Foto: Reprodução Redes Sociais
O programa “Guarda Subsidiada” foi eleito o mais bem-sucedido projeto socioassistencial de Minas Gerais, durante a realização da 41ª edição do Congresso Mineiro de Municípios, promovido pela Associação Mineira de Municípios (AMM). A equipe da Secretaria Municipal de Assistência Social (SMAS) celebrou o reconhecimento da ferramenta como a melhor experiência neste segmento no Estado, motivando o recebimento do 14º Prêmio da AMM, em Boas Práticas na Gestão Municipal, no evento realizado nesta quarta-feira (6), no Expominas, em Belo Horizonte.
O programa superou mais de 300 projetos inscritos de todo o estado e ainda concorreu na etapa final com os municípios de Divinópolis e Patos de Minas, saindo vitorioso como a iniciativa de maior impacto e inovação na área socioassistencial mineira. O prêmio representa os investimentos municipais na Assistência Social, em políticas de cuidados para pessoas idosas, pessoas com deficiências, crianças e adolescentes. O programa previne o acolhimento institucional e garante que essas pessoas permaneçam em um ambiente familiar, com cuidado mais efetivo e humanizado.

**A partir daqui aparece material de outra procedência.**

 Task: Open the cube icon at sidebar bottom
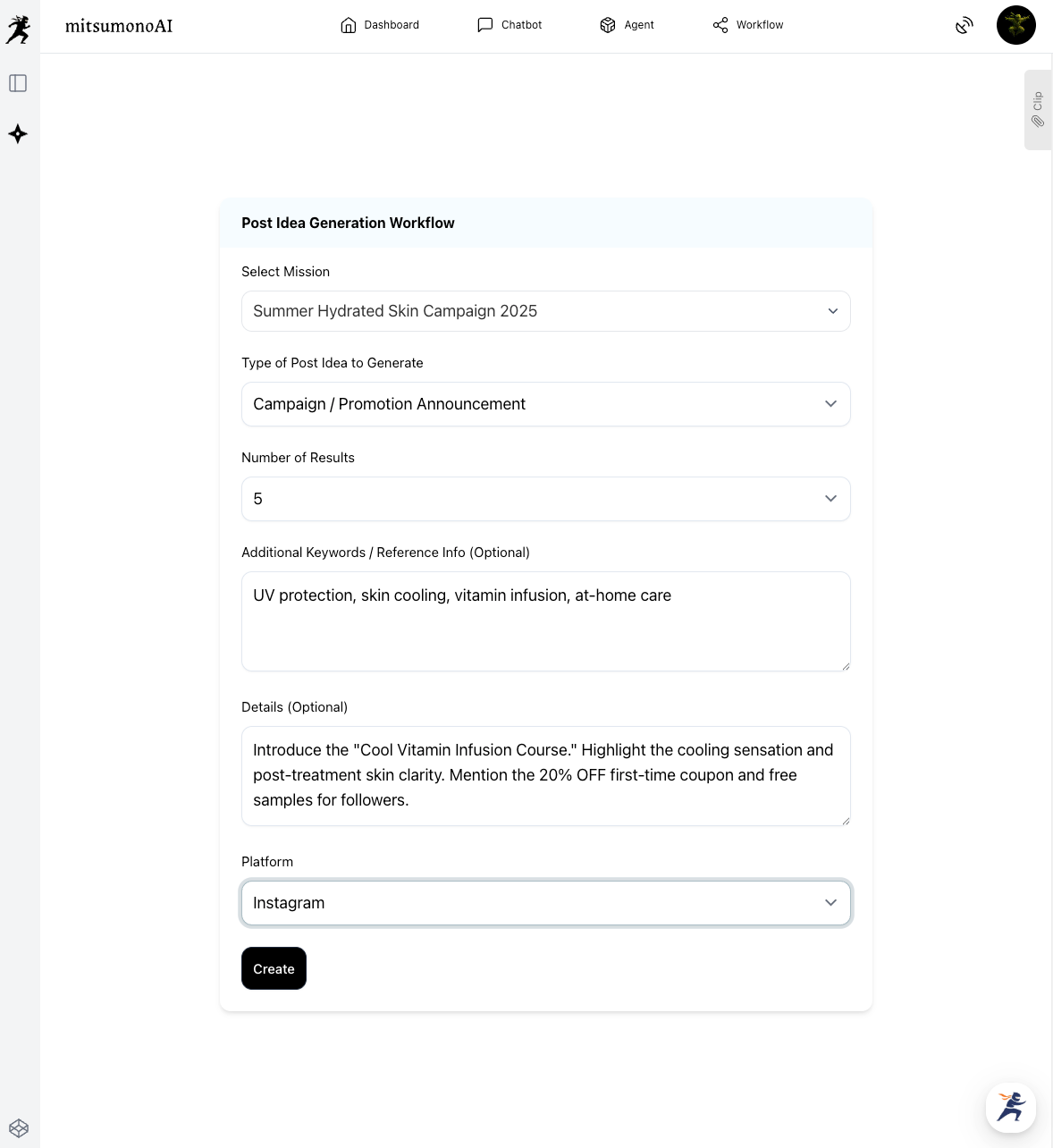(19, 1128)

“O reconhecimento estadual confirma que o acolhimento dentro da família extensa ou afetiva é o modelo ideal e humanamente mais adequado para garantir os direitos de quem está em situação de vulnerabilidade. Sem o ‘Guarda Subsidiada’, crianças, adolescentes, pessoas idosas e com deficiência precisariam ser encaminhadas para casas-lares, residências inclusivas ou Instituições de Longa Permanência, opções que podem gerar sequelas psicológicas significativas e romper vínculos fundamentais à vida”, explicou a gestora da SMAS, Nélia Cunha.
O “Guarda Subsidiada” já transformou a vida de 68 pessoas: 56 crianças e adolescentes, 10 idosos e duas pessoas com deficiência. Todas foram acolhidas em ambiente familiar, com afeto, acompanhamento e dignidade. A secretária Nélia Cunha representou Itabira no Congresso Mineiro de Municípios, onde também foi mediadora da palestra “O Serviço de Proteção Social Especial: a Família Acolhedora na Garantia da Convivência Familiar e Comunitária”, reforçando o protagonismo técnico do município no debate socioassistencial de Minas Gerais.
A convivência familiar e comunitária é direito fundamental garantido por leis nacionais e internacionais. O acolhimento institucional deve ser sempre a última alternativa, medida excepcional, acionada somente quando não há possibilidade de convivência familiar. Instituído por duas Leis Municipais, o programa viabiliza o acolhimento de crianças, adolescentes, idosos e pessoas com deficiência em famílias extensas ou afetivas, com suporte financeiro e acompanhamento permanente da Secretaria Municipal de Assistência Social, mediante encaminhamento da rede de proteção.